STORED DATA START

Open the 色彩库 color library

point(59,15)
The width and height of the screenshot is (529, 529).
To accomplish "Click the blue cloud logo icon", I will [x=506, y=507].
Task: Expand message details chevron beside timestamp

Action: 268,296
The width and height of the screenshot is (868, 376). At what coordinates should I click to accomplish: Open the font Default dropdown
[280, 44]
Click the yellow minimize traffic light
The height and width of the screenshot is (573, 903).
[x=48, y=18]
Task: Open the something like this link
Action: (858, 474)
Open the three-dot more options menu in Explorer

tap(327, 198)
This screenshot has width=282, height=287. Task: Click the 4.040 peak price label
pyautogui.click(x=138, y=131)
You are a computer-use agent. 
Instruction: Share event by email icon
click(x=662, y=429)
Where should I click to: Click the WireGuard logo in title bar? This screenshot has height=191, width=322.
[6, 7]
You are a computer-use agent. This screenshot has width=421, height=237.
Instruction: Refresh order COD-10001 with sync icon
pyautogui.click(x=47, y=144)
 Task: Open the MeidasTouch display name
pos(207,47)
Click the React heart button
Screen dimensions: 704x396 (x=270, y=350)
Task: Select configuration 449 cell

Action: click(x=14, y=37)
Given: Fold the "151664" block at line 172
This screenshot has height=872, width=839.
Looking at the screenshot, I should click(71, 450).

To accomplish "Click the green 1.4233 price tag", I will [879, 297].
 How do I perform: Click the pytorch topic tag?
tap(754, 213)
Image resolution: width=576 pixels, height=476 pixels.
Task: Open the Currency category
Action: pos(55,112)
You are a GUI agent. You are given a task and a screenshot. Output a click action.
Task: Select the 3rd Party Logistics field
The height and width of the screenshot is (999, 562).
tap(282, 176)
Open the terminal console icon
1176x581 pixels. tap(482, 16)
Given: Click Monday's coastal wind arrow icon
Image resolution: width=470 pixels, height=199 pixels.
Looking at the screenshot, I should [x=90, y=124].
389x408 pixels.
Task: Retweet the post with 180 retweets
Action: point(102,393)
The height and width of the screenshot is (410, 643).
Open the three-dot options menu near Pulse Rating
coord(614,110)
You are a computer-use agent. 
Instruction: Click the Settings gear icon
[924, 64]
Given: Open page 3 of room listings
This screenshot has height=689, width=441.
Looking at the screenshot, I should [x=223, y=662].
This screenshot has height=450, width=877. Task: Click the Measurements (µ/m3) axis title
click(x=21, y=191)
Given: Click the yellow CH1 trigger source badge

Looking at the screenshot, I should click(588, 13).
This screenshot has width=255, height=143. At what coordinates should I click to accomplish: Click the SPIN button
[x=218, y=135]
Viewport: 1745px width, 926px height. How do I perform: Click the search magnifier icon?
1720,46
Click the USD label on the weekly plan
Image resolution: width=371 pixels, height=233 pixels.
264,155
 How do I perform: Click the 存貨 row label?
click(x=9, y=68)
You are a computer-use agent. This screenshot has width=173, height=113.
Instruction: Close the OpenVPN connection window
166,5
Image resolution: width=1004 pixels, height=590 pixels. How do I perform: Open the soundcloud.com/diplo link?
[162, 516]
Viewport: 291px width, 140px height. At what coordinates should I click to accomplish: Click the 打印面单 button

STORED DATA END

» **WHAT THE TASK REQUIRES**: Show a copy of each line from the records above in which the string "agent" occurs.

» **RESPONSE**:
You are a computer-use agent. 
You are a computer-use agent. This screenshot has width=421, height=237.
You are a GUI agent. You are given a task and a screenshot. Output a click action.
You are a computer-use agent. 
You are a computer-use agent. This screenshot has width=173, height=113.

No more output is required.